(SOURCE MATERIAL)
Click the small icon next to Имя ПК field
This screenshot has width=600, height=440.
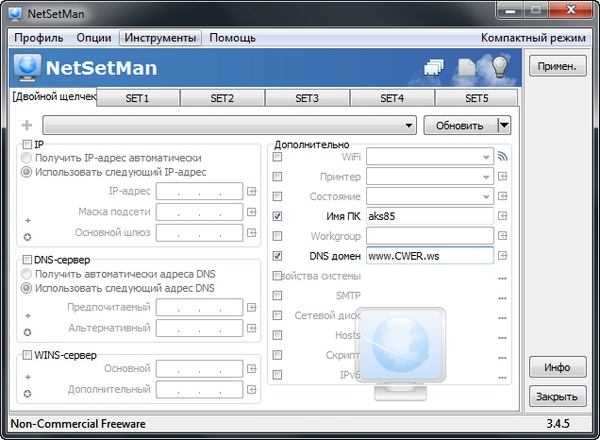[x=503, y=215]
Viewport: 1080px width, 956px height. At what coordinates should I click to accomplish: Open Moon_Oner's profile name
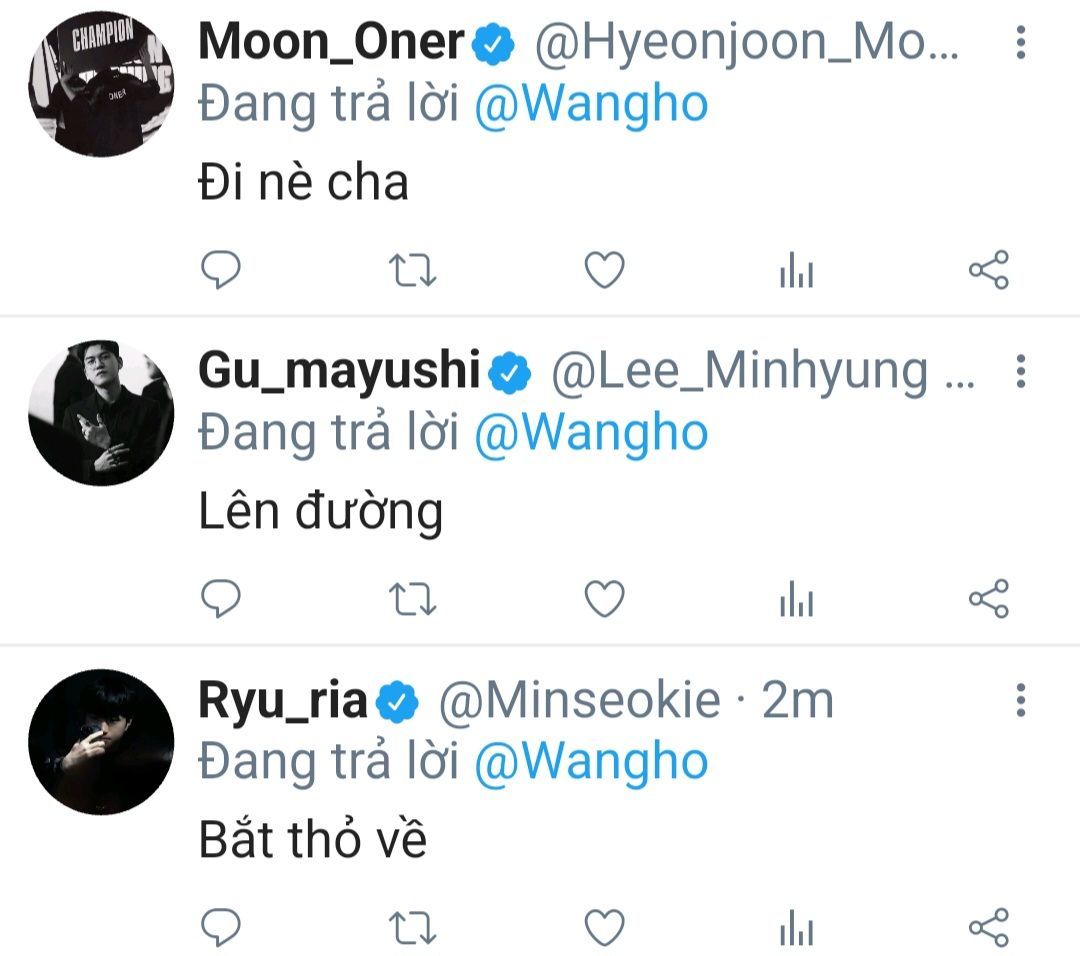pos(331,41)
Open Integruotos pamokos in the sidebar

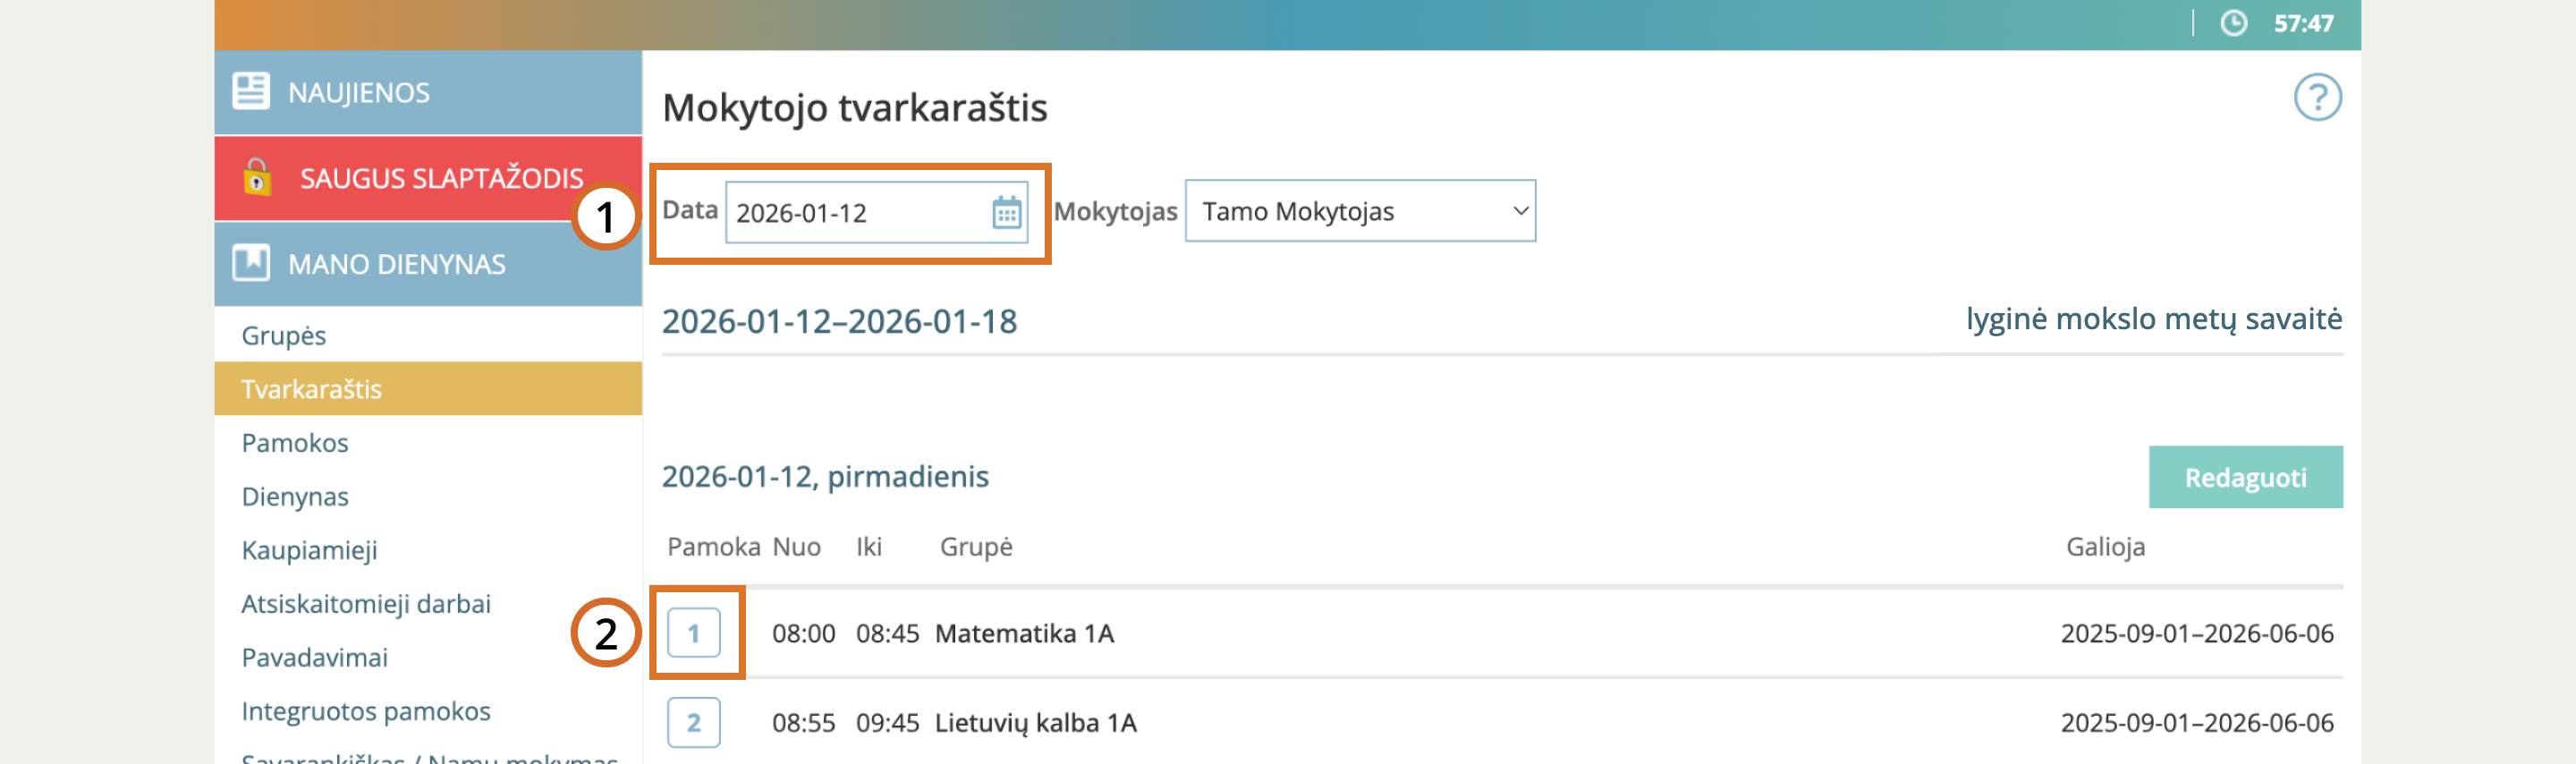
(End SOURCE MATERIAL)
* [TASK INSTRUCTIONS] All lines from the one containing "This screenshot has width=600, height=440." to the last line of the records above, and no others, should be returned unchanged, without pictures.

* [SOLVED EXERCISE]
This screenshot has width=600, height=440.
[x=503, y=215]
Viewport: 1080px width, 956px height. At what coordinates should I click to accomplish: Open Moon_Oner's profile name
pos(331,41)
Open Integruotos pamokos in the sidebar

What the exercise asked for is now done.